TO BE DONE -> Could you render the listing, starting with the line containing "Image resolution: width=1243" and going on through the line containing "click(x=557, y=71)", as a CSV with the columns instruction and click_point? Give one row for each instruction paired with its answer, with each value in a single quoted field and any line breaks turned into spaces.

■ ■ ■ ■ ■ ■ ■

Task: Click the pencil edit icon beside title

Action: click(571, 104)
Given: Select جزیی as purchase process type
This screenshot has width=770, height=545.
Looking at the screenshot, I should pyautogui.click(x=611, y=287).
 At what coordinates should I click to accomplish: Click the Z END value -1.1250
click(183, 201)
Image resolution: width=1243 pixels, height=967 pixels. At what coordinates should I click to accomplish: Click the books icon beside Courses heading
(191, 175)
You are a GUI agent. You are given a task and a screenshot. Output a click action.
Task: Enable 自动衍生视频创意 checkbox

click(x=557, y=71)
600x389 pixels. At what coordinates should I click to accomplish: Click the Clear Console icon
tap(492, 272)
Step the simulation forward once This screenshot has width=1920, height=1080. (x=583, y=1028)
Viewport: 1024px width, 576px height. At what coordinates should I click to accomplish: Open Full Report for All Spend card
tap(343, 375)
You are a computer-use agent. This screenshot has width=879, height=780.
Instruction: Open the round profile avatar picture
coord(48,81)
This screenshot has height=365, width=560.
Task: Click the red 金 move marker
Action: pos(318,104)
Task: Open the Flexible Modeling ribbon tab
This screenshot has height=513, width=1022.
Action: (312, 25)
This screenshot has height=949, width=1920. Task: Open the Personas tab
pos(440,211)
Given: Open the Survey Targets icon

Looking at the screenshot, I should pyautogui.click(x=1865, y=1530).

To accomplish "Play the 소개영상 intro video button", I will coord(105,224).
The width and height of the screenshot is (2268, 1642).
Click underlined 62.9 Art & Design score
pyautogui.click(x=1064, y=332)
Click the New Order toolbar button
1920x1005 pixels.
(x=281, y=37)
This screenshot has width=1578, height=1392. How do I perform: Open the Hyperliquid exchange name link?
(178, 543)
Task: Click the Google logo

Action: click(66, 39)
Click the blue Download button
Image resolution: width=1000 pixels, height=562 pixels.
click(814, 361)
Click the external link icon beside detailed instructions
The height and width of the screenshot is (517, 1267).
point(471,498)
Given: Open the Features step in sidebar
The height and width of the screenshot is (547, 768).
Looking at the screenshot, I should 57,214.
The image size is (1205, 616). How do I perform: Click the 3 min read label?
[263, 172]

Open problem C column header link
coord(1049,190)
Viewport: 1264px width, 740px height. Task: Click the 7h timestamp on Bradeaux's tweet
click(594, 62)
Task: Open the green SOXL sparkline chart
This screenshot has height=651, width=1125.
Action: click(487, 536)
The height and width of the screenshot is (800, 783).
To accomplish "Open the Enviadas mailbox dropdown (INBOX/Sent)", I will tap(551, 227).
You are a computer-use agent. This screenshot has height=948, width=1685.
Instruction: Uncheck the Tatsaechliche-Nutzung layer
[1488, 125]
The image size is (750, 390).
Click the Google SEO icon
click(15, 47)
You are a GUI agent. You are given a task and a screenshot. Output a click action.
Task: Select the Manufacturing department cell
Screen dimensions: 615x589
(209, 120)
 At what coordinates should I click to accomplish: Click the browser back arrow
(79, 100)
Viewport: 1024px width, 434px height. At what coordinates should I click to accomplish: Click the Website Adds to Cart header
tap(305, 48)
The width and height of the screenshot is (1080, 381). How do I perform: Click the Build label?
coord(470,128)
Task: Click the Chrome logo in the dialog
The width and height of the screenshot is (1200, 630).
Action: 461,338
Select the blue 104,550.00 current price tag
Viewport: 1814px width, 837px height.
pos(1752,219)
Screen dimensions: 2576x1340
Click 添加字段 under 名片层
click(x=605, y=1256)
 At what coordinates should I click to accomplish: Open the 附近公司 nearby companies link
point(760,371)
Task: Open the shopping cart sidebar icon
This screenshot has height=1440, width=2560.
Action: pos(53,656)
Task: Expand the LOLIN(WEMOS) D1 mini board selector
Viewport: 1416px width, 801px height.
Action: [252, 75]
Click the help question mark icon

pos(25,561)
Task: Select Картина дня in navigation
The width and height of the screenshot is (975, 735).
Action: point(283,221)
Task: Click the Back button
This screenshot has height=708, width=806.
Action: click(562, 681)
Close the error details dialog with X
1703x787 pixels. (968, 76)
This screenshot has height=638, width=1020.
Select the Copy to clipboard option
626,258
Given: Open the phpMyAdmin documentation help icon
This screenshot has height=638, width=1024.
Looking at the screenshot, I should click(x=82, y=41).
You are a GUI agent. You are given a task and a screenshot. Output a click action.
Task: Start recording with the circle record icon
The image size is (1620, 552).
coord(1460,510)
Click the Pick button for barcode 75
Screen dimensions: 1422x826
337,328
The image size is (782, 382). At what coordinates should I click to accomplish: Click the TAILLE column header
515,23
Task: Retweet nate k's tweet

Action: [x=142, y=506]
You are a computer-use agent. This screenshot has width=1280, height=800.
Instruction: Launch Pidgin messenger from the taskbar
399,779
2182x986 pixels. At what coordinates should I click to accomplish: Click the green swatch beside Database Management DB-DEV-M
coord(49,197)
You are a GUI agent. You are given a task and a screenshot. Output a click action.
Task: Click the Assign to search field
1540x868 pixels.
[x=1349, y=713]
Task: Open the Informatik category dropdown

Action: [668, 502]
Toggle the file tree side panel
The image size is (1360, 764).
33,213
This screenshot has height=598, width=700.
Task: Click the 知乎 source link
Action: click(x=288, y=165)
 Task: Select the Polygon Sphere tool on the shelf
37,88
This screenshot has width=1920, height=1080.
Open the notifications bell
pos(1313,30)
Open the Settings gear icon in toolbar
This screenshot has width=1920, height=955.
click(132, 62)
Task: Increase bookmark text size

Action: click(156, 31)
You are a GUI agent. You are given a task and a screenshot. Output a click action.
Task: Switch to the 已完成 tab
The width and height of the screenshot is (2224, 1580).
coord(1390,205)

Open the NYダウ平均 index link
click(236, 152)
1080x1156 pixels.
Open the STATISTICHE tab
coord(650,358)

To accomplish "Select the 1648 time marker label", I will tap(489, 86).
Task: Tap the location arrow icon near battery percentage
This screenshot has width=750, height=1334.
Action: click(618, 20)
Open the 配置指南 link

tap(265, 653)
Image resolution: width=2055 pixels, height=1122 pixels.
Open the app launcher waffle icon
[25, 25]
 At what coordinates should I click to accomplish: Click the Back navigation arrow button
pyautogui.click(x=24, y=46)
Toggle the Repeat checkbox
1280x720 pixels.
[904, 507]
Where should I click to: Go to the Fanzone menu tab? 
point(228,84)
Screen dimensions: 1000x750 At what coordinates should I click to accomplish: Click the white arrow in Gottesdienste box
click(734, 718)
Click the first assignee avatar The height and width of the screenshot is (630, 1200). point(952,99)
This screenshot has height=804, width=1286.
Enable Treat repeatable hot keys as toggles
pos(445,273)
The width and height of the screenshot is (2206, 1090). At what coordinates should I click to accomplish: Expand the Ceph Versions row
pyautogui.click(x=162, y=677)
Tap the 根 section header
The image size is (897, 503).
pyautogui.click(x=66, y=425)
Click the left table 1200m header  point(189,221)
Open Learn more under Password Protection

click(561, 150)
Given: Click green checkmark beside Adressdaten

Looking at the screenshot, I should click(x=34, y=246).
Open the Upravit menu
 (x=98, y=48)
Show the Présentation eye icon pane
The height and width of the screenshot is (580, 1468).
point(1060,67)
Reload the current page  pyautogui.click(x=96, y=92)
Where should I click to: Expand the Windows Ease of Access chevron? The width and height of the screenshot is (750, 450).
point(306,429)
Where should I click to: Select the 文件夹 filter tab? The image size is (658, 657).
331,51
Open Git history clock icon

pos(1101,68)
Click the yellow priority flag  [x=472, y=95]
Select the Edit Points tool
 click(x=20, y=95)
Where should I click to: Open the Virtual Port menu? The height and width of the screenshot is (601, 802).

■ ■ ■ ■ ■ ■ ■

ANSWER FOR THE TASK ->
instruction,click_point
"Image resolution: width=1243 pixels, height=967 pixels. At what coordinates should I click to accomplish: Click the books icon beside Courses heading","(191, 175)"
"You are a GUI agent. You are given a task and a screenshot. Output a click action. Task: Enable 自动衍生视频创意 checkbox","click(x=557, y=71)"